*GIVEN PROBLEM*.
Gather every line below that contains the word "Task", and copy each one in full.

*EXERCISE MATERIAL*.

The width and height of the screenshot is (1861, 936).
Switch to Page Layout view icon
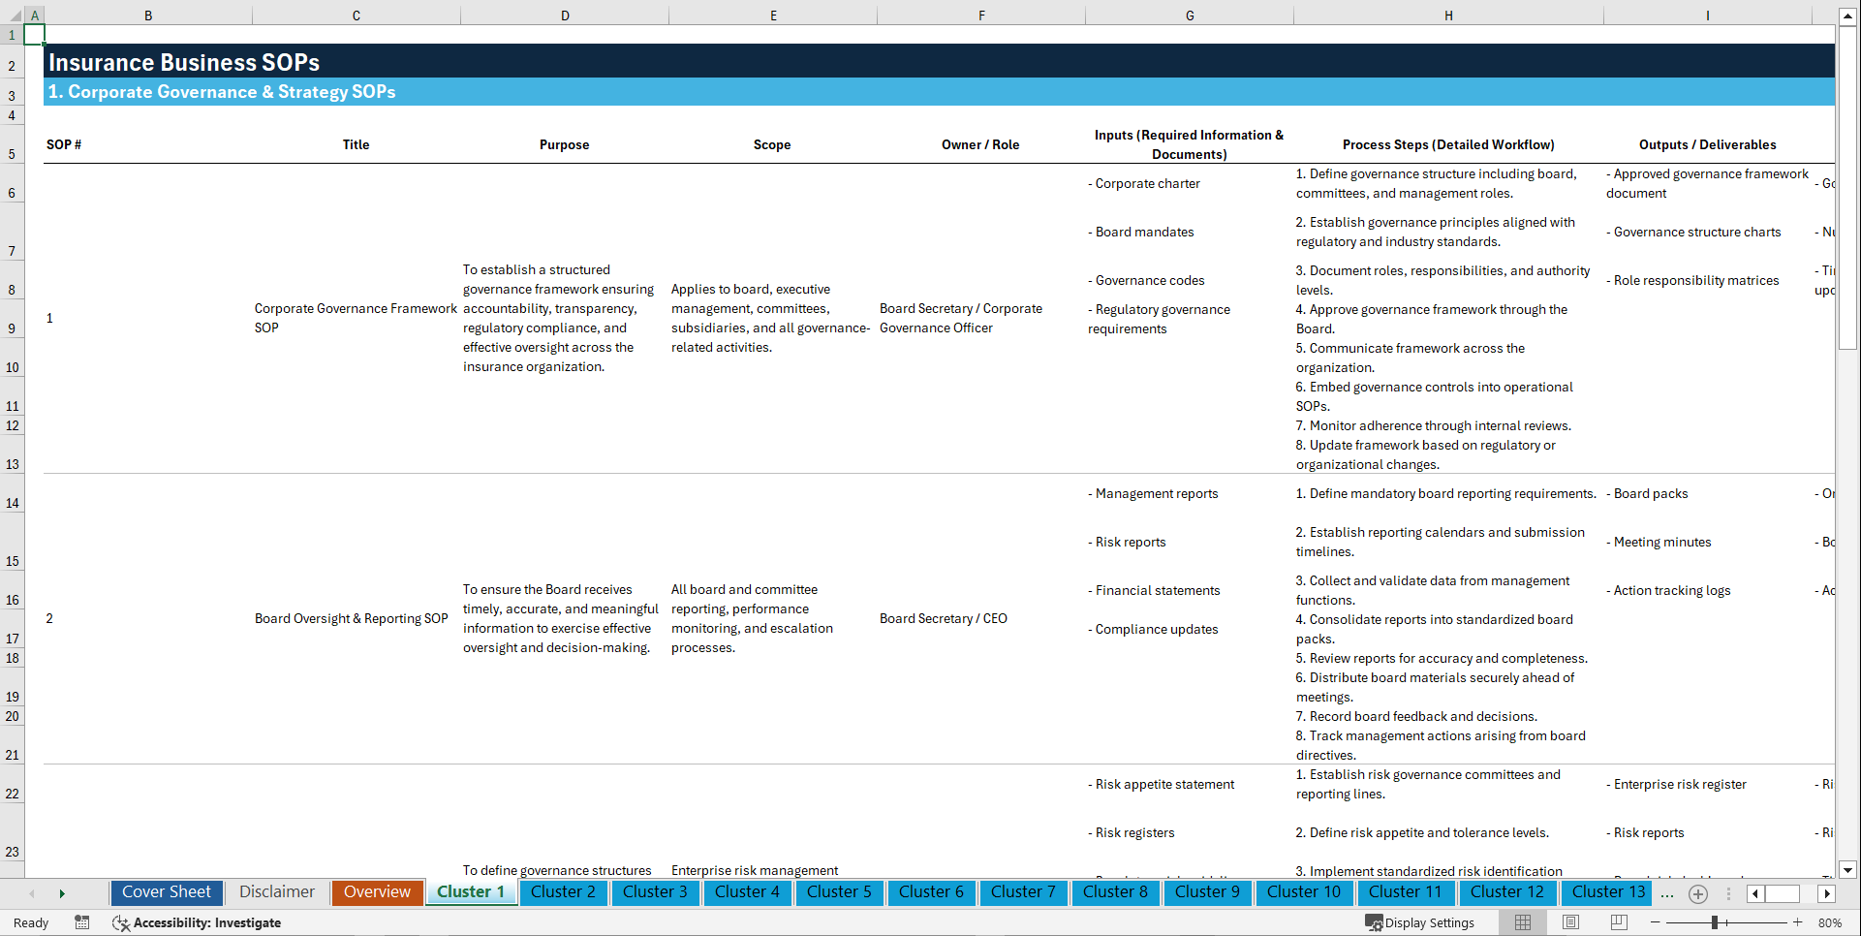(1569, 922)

* * *

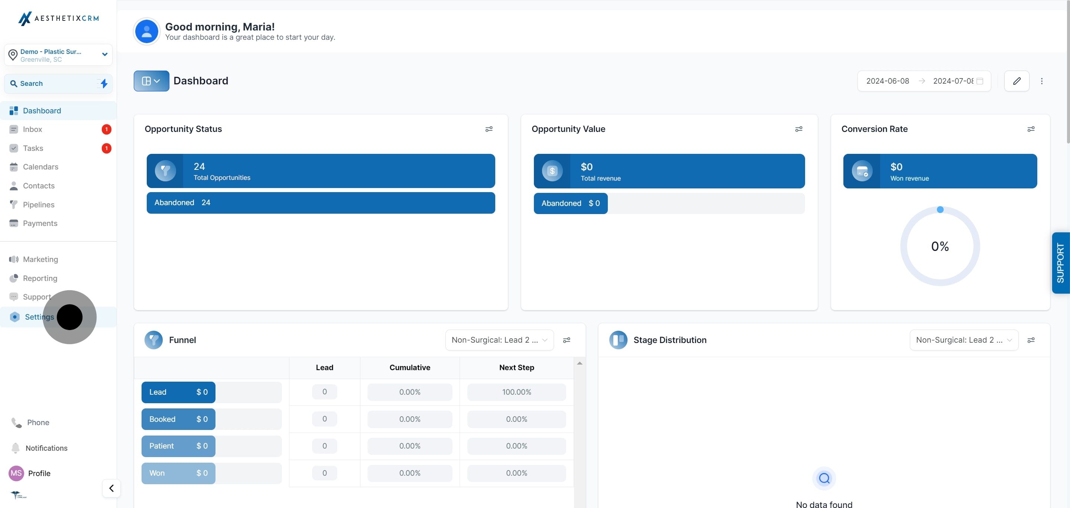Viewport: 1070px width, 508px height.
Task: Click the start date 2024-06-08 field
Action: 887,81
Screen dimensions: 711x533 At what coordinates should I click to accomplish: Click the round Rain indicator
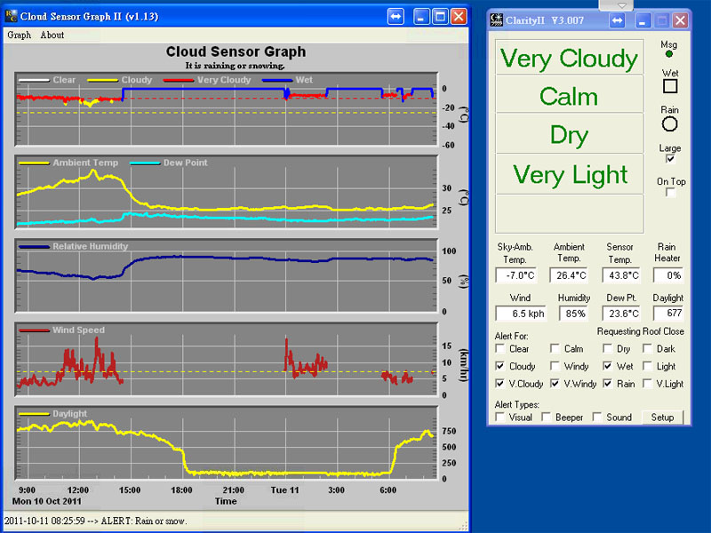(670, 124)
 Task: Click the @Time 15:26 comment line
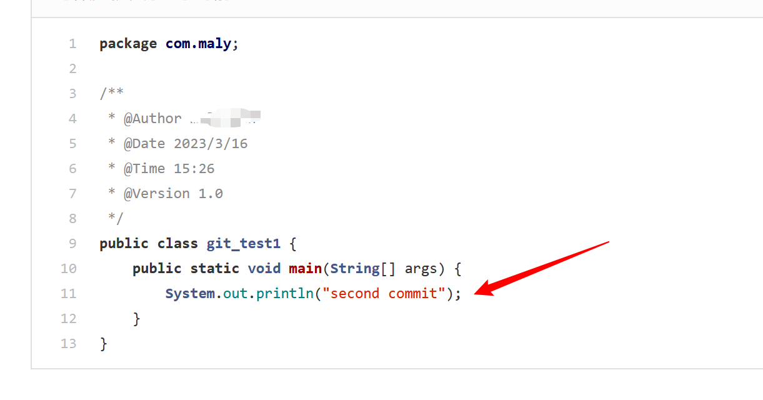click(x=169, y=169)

*SOLUTION TO THIS PROBLEM*.
Task: Click the start date 2024-06-08 field
 Task: Click the @Time 15:26 comment line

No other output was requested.